Dammit, stupid ass provincial government dragging its ass on this issue. Close the damned coal plants, and then sue all the midwestern states for having their fetid, coal laced air float across the border!

The Ontario government has quietly reneged on a national commitment to reduce the level of mercury in air pollution, the Toronto Star has learned.

Sources say the Liberal government's recent decision to break a 2003 cornerstone campaign promise and keep open the province's pollution-spewing coal-fired generating plants well past 2009 is behind the policy U-turn.

Canada's federal, provincial and territorial environment ministers were poised last Friday to announce a reduction in the highly toxic mercury emissions by 50 per cent from 2003-04 levels by 2010.

But in a letter to Saskatchewan Environment Minister John Nilson, president of the Canadian Council of Ministers of the Environment (CCME), Ontario Environment Minister Laurel Broten said the province is unable to keep the commitment.

While Broten claims Ontario is "the champion for mercury and air issues" among the environment ministers' collective, she offers no timetable for when Premier Dalton McGuinty's government could actually abide by standards approved by Ottawa and the other provinces and territories.

"As you know, the CWS (Canada-wide standard) for mercury emissions from coal-fired electric power generation plants was approved in principle at the last CCME meeting in June 2005," the minister wrote in a letter dated last Wednesday.
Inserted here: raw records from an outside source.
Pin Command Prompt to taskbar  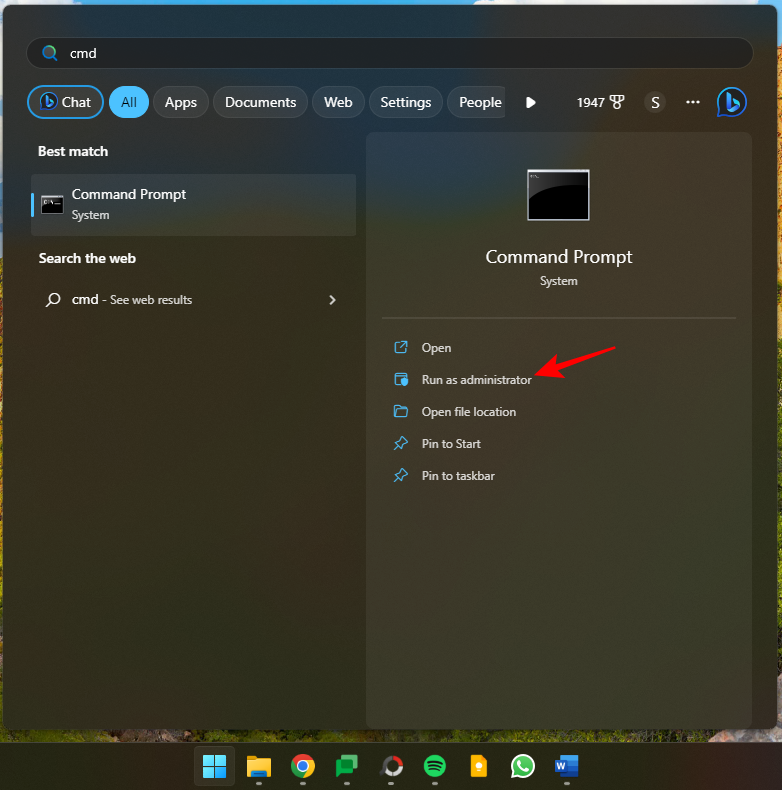click(x=458, y=476)
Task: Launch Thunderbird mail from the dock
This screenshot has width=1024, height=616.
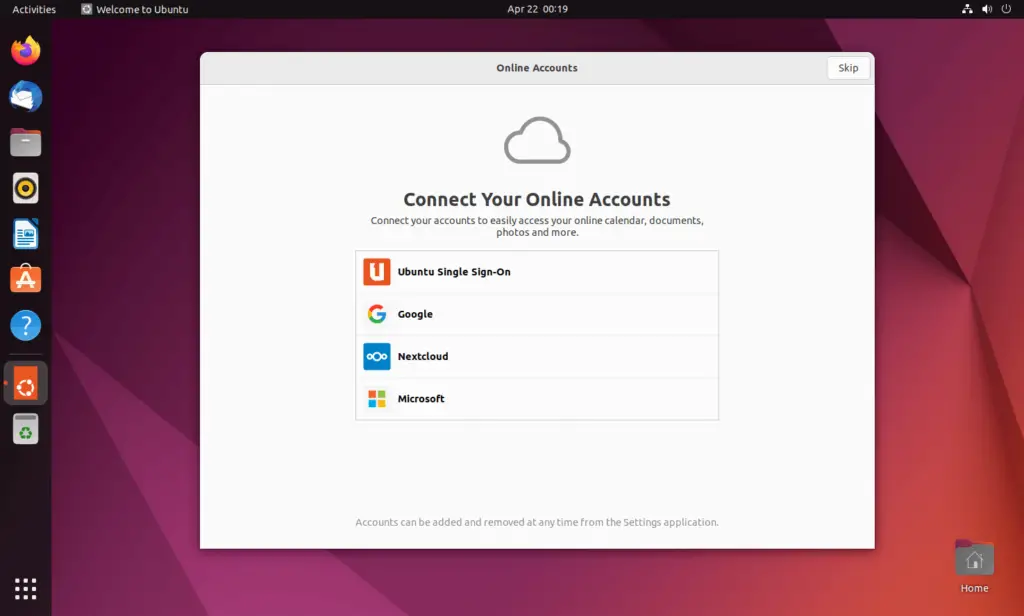Action: coord(24,96)
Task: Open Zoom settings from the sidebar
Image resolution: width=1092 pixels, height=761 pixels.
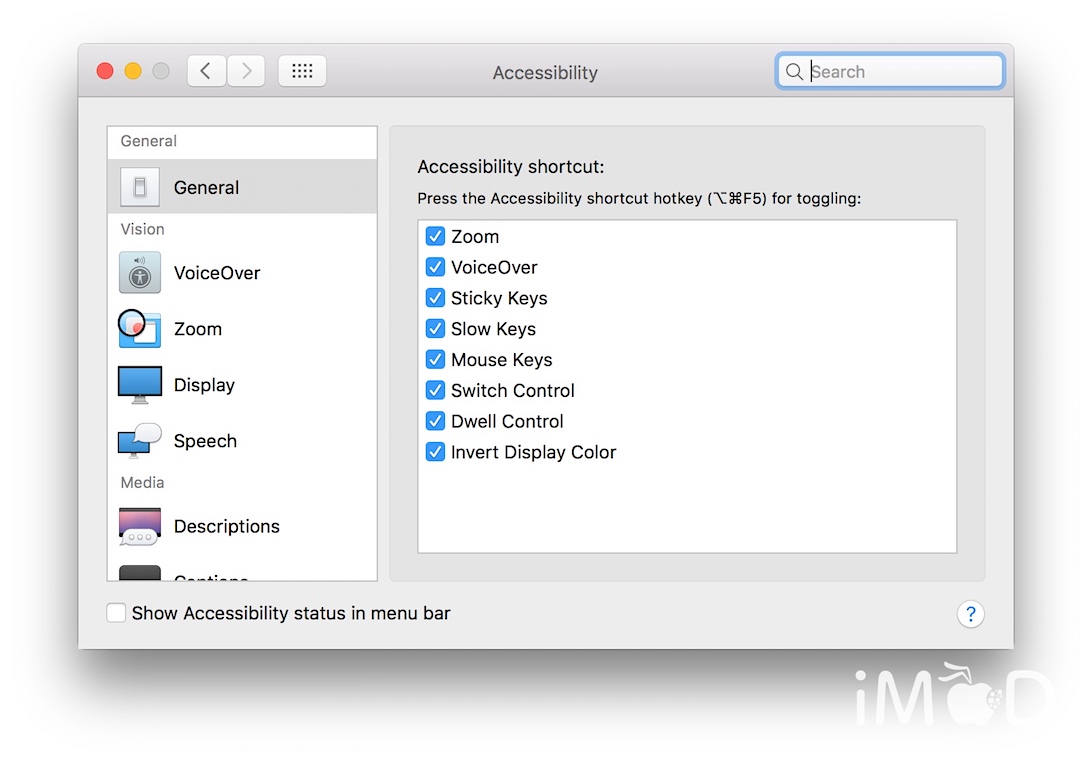Action: coord(139,328)
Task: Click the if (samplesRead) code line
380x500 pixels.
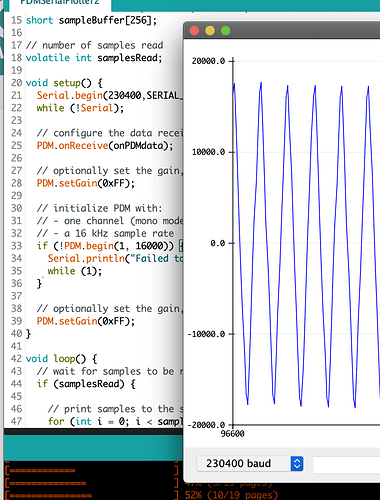Action: pyautogui.click(x=86, y=384)
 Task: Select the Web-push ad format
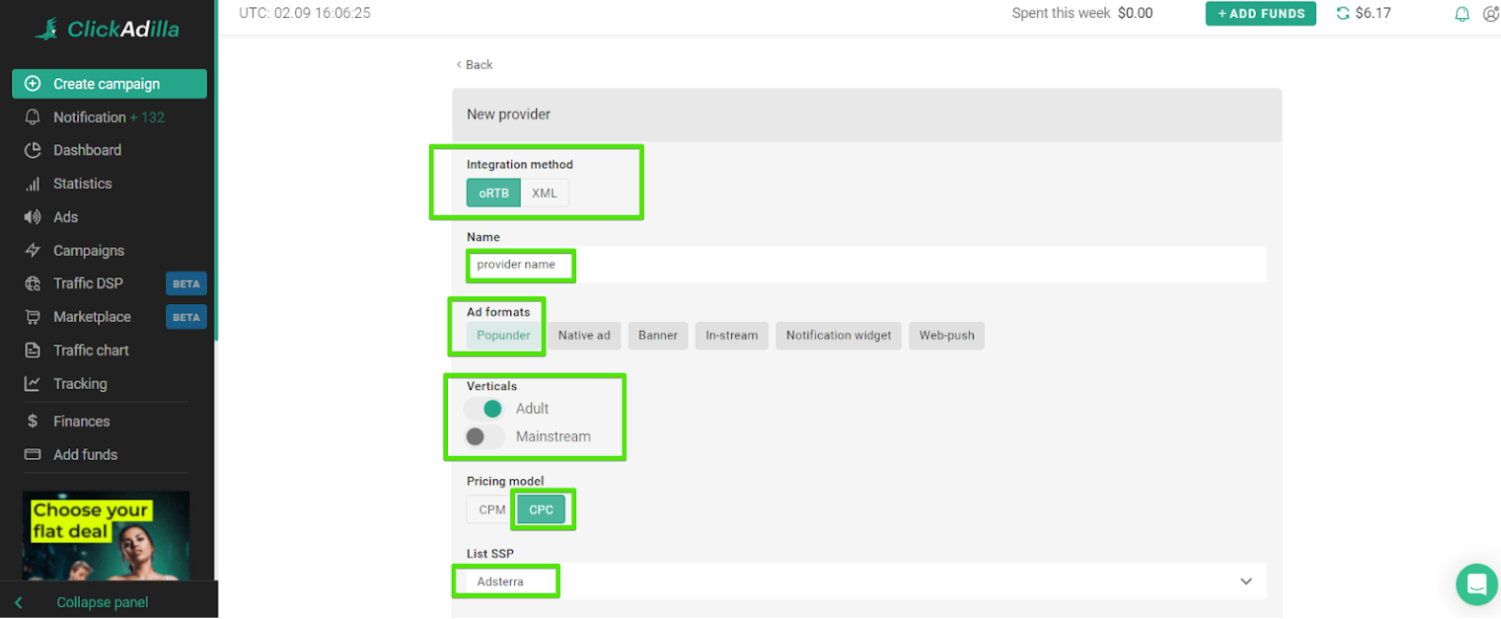click(x=946, y=335)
"As the champion for discussion on this item at the upcoming June 16, 2006, CCME teleconference, I am writing to request that the final endorsement of the standard be postponed to a future CCME meeting, where a fuller discussion and release of a communiqué would be more appropriate," Broten continued.

Her letter came after Energy Minister Dwight Duncan revealed on June 9 that the Liberals were abandoning their election pledge to close all coal-fired plants by 2007 to reduce emissions. (Last year, they extended that deadline to 2009.)

The Lambton station, near Sarnia, will remain open past 2007 and the massive Nanticoke plant on Lake Erie will be churning out pollution long after 2009. Two smaller northern Ontario coal plants are still slated to close next year.

Broten's letter suggests that there is less urgency around reducing dangerous emissions than there is ensuring the lights remain on in the energy-starved province.

"I look forward to taking part in discussions at the next face-to-face CCME meeting, particularly related to future CCME and federal government directions on air, and I would prefer that the discussion item on the CWS on mercury be discussed within that broader context."

Government insiders say Broten's missive caught the other environment ministers off-guard because a news release touting the national mercury reduction plan had been prepared to be distributed across Canada last Friday.

Ontario's last-second manoeuvre undermined work going on since 2000 that would have dealt with industrial sectors that account for 80 per cent of Canada's mercury emissions.

"Ontario has to know that this has been coming down the pipe," said one frustrated official, privy to Friday's conference call.

Environmentalists, already angry at the McGuinty government for announcing last week that at least two new nuclear reactors would be built, will likely be disappointed in this latest development.

Writing in the Star last Friday, Sierra Legal Defence Fund lawyer Albert Koehl, a former Liberal candidate, warned that even the "proposed Canada-wide standard is weak (and) falls significantly short even of the low end of the recommended range."

Koehl noted mercury from the coal-fired plants pollutes waterways, contaminates fish and poses health risks to pregnant mothers and children.